= Zhen Jane Wang =

Chinese-Canadian signal processing researcher

Zhen Jane Wang is a Chinese-Canadian signal processing researcher whose research includes work on statistical signal processing, image fusion, digital video fingerprinting, biological network inference, and deep learning. She is a professor in the Department of Electrical and Computer Engineering at the University of British Columbia, and the editor-in-chief of IEEE Signal Processing Letters.

==Education and career==
Wang graduated from Tsinghua University in 1996. She went to the University of Connecticut for graduate study in electrical engineering, earning a master's degree in 2002 and completing her Ph.D. in 2002. Her doctoral supervisor there was Peter K. Willett.

After postdoctoral research at the University of Maryland, College Park from 2002 to 2004, Wang joined the faculty of the University of British Columbia in 2004.

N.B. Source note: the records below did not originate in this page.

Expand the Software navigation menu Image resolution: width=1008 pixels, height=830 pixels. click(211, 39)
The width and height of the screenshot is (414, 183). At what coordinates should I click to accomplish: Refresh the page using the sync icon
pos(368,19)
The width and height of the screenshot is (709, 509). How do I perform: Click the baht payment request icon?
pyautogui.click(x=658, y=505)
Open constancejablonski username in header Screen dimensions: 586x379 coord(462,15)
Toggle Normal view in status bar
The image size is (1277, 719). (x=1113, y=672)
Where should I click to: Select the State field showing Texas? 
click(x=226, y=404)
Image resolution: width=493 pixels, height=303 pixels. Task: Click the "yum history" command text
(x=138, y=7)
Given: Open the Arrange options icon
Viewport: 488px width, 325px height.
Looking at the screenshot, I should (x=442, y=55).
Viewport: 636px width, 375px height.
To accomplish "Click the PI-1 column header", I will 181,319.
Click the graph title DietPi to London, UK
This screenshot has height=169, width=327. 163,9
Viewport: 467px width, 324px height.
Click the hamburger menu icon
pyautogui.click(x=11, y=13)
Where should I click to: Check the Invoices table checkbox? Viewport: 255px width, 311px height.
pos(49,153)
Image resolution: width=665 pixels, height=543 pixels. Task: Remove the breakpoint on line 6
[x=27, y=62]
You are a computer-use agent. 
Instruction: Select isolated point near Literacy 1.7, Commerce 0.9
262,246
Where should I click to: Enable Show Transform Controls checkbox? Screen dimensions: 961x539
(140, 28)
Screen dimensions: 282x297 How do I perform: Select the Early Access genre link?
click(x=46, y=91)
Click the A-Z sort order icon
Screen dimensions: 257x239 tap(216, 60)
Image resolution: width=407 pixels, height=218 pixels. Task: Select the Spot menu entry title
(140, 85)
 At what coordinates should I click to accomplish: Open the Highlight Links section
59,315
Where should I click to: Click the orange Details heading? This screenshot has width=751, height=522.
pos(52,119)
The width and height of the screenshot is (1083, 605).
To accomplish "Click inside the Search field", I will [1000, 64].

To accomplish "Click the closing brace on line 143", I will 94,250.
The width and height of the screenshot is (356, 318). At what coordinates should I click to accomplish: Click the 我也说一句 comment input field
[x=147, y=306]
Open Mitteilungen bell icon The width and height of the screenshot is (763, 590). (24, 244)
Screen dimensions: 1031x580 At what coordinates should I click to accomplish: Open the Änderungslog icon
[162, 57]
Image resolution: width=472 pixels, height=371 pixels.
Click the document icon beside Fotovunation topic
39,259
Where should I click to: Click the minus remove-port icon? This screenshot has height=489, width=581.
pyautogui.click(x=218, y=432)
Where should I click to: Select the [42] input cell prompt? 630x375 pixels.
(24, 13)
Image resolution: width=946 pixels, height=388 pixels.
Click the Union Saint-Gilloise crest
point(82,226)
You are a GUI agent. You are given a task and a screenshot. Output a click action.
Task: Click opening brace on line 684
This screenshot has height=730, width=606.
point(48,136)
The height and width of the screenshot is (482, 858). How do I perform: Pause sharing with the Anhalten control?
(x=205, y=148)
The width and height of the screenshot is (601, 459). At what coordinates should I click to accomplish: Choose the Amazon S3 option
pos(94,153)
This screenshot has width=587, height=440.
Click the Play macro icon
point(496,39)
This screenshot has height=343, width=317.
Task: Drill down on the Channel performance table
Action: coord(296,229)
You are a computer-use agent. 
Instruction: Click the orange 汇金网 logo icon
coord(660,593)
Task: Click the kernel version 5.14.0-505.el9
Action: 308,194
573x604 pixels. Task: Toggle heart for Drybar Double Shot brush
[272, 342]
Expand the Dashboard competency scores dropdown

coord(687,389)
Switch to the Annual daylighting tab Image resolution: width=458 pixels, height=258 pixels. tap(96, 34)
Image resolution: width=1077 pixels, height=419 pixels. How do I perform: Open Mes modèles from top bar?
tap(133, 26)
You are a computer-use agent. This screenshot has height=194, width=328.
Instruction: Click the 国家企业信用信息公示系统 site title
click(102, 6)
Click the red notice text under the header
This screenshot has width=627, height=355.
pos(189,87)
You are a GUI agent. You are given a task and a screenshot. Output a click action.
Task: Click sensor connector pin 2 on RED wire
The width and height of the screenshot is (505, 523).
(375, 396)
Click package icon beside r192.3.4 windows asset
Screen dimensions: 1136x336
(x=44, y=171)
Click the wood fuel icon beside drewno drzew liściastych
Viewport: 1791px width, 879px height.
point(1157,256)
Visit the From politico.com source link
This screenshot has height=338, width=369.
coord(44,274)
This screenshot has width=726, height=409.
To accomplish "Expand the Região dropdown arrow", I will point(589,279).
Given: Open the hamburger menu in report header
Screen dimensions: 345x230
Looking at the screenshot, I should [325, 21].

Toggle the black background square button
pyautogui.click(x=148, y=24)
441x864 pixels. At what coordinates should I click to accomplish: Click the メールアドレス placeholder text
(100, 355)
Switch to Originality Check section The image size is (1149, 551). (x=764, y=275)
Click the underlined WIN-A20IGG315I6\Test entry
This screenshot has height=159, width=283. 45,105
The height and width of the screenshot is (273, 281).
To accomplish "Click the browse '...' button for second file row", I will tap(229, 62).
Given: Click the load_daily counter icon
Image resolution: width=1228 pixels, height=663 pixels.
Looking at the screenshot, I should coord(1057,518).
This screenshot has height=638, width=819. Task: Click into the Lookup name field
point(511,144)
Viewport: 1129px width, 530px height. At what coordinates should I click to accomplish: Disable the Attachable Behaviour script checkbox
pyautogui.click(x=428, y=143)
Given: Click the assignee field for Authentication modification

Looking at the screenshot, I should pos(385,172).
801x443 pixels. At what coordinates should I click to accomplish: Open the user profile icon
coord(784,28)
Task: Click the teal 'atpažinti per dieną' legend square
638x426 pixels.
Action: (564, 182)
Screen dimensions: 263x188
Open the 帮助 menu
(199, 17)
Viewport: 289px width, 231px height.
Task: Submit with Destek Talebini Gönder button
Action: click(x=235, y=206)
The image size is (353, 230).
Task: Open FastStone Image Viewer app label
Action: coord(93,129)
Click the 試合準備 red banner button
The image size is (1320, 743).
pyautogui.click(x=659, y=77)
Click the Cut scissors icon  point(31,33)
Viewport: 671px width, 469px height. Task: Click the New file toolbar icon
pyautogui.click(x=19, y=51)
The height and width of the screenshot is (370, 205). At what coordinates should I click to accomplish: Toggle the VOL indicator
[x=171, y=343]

She is editor-in-chief of the signal processing journal IEEE Signal Processing Letters.

==Recognition==
In 2017, Wang was elected as an IEEE Fellow, "for contributions to statistical signal processing for multimedia security and brain data analytics". Wang is a Fellow of the College of New Scholars, Artists and Scientists of the Royal Society of Canada, elected into the cohort of 2017. She was elected to the Canadian Academy of Engineering in 2018.